3 comments

  • imoverclocked 22 hours ago
    Anecdata: I have a plot of land in the Santa Cruz Mountains and half of it has redwood coverage and the other half is sparsely covered by much smaller species. On hot days I can go to the redwood half and get an easy 10F temperature drop.

    Shade is part of the equation and so is retaining water. Once I was introduced to the idea of check dams and their role in water conservation, I started noticing how the redwoods often build their own on hilly terrain.

    The landscape in a forest can be quite complex and rich.

    • efavdb 21 hours ago
      Can feel the same effect here in CA. I’ve heard that in areas with more humidity the effect is much weaker though, presumably because the air has higher heat capacity or something and so doesn’t cool as quickly in the shade.
      • SoftTalker 21 hours ago
        I live in the Midwest US, plenty humid here in the summer but it’s consistently 5 degrees cooler in my wooded neighborhood than it is in the nearest town about 10 miles away. The effect is real.
        • efavdb 21 hours ago
          Interesting. I asked a friend from Texas and he said he wasn't even aware that shade was cooler until he moved out. Need more data.
          • Retric 20 hours ago
            It’s not about shade alone. A cliff or single tree provides shade, but a forest provides evaporative cooling during the heat across a huge area alongside shade, it ends up a noticeably different climate.

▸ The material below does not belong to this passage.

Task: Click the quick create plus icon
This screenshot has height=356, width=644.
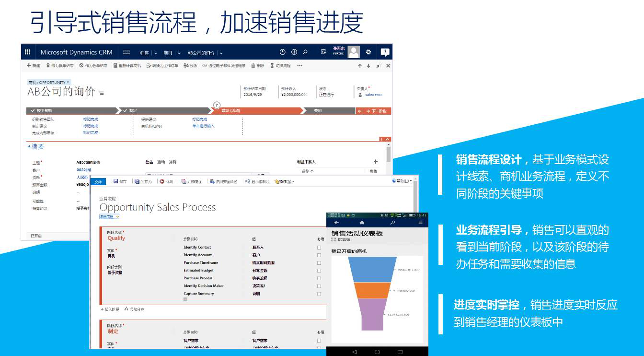Action: (294, 52)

            There’s some other effects such as photosynthesis converting sunlight into chemical energy which in the short term is like reflecting that energy into the sky. At night plant metabolism warms the environment slightly and blocking the sky reduces radiative cooling to space, but that’s generally a good tradeoff for comfort.

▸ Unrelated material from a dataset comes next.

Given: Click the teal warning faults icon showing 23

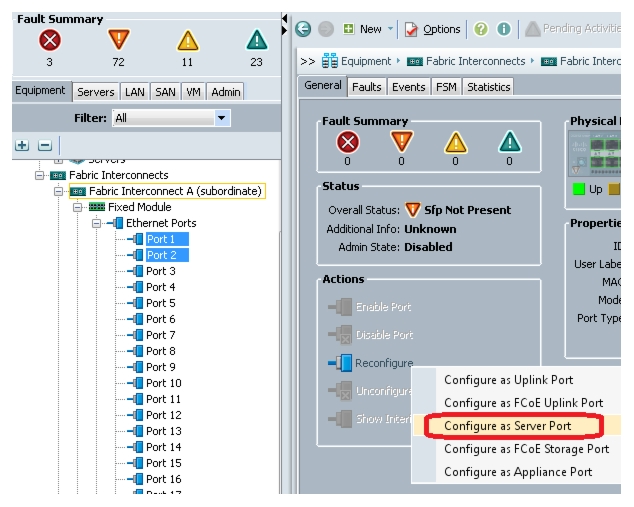Looking at the screenshot, I should click(x=257, y=40).
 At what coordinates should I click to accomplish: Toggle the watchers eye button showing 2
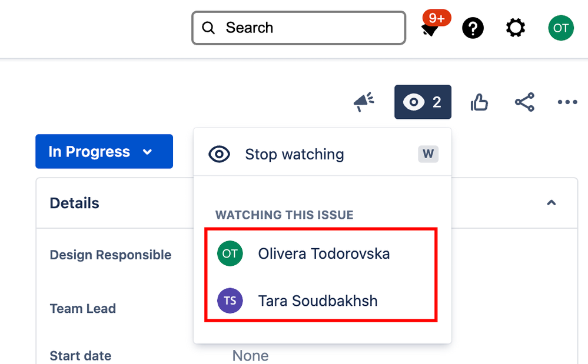[423, 102]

          • humanrebar 15 hours ago
            Counterpoint: Shaded spots at work parking lots in Texas fill up the fastest. Conspicuously so. Also, use of windshield visors is much more prolific than in cooler climates.

            I can't believe your Texan friend never noticed those phenomenon.

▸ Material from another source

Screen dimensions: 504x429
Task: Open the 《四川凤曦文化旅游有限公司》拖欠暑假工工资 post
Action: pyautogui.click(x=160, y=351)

          • gostsamo 14 hours ago
            I don't respect your friend's observational skills. But to be pedantic, shades are cool because the sun does not heat up the air, but heats up the ground beneath you and it heats up the air. The water evaporated helps in cooling us down.
      • ahartmetz 20 hours ago
        Might also have something to do with the ground and trees evaporating less water into the already humid air, reducing the cooling effect of evaporation.
  • Arubis 21 hours ago
    I recall a factoid from growing up in southern New England: that Connecticut had more forestland in my youth than it had a hundred years earlier, because so much agricultural land had been abandoned to nature. Presumably farmers wanted soil without an annual stone harvest.
    • potato3732842 25 minutes ago
      Reforestation is slowing to a crawl because land owners are realizing that you need expensive onerous permits to clear any serious (1 acre) amount of forested land so they maintain any cleared area whereas prior to the clean water act they let it grow and just cut it if they (or the next owner) had a reason to.
    • saalweachter 19 hours ago
      It was largely wool, as I understand it. Those rocky hills are terrible for row crops, but fine for pasture, so you stack up some rocks into fences and fill them with sheep.

      Then people stop wearing wool, and here we are.

      • compsciphd 8 hours ago
        also why mutton went from being a very popular form of meat in the US (old sheep meant for wool who were no longer suited for it), to basically not existing as a major form of meat.
      • edoceo 18 hours ago
        NE, winter. We still wearing wool, from Bean. My 2nd favorite fiber.
  • user3939382 22 hours ago
    Apparently earthworms are a problem here. The saplings need the brush to protect them and the worms which are non native are mulching it. IIRC. If half of what I hear is happening in the Canadian forests or Amazon is true it’s sickening. Of course you have the naive and confused among us who debate or defend this abhorrent and unnecessary exploitation.
    • kevin_thibedeau 21 hours ago
      There used to be worms before the ice. They're just repopulating. By extension, none of the trees are native either. The natural state of the higher latitudes was mud and rock 10000 years ago.
      • jandrewrogers 20 hours ago
        North America did not have an extensive earthworm ecology like Eurasia even though they had some worms. They are an invasive animal[0] brought from Europe that creates problems for the many North American plants and ecosystems not adapted to the pervasive effects of such worms. The worms you find in soil are largely non-native.

        [0] https://en.wikipedia.org/wiki/Invasive_earthworms_of_North_A...

        • kevin_thibedeau 19 hours ago
          That is the spiel from academics on the publish or perish treadmill. Fossil burrows of the same form as the European worms exist in North America. Worms were also maintained to the south of the ice cover so it is disingenuous to declare that all North American worms are nonnative.
          • user3939382 1 hour ago
            Pressure to publish = dismiss any academic claim without evidence? No
          • BoiledCabbage 17 hours ago
            > it is disingenuous to declare that all North American worms are nonnative.

            Nobody made that claim. That's the strawman you chose to argue against instead.